I’ve learned over time that this world is characterised by oppression. Powerful beings oppress weaker being, whether it is humans oppressing animals for food or clothes or even powerful humans oppressing and exploiting weaker humans.

While slavery via whips and chains has vanished from most parts of the world, a more efficient form of slavery thrives: debt slavery.

By evolution or by design, men are pressured or programmed to go to school, go to university, leave home, date a girl, get a job, get married, get a mortgage, have children, and retire at seventy.

These major life events force us to spend excessively, and we are plunged into debt. Because we are indebted, we are slaves to our lenders. We left home thinking we would become independent only to find ourselves dependent and enslaved to the bank and to our employer.

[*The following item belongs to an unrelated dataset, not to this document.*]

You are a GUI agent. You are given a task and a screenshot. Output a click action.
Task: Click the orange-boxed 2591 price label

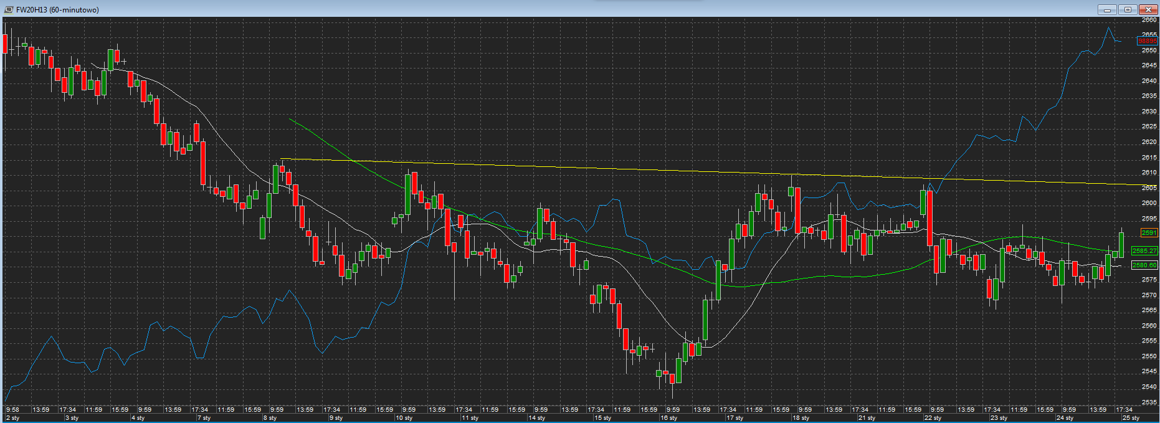pos(1148,233)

There must be a better way, but before we find that better way, we must first escape from the system that attempts to enslave us. This blog is about escaping from wage slavery. Anyone can escape wage slavery by working hard and shunning societal pressure to spend. Don’t marry, live with your parents, and save aggressively so that you can live off the interest, rent, and dividends from your globally diversified investments.

Don’t become a slave to the banks. You don’t have to make mortgage payments every month. Don’t become a slave to the landowner. Don’t become a slave to your employer. Don’t become a slave to social customs and traditions.

Do not become a slave to other people. Don’t give anyone the power to tell you what to do.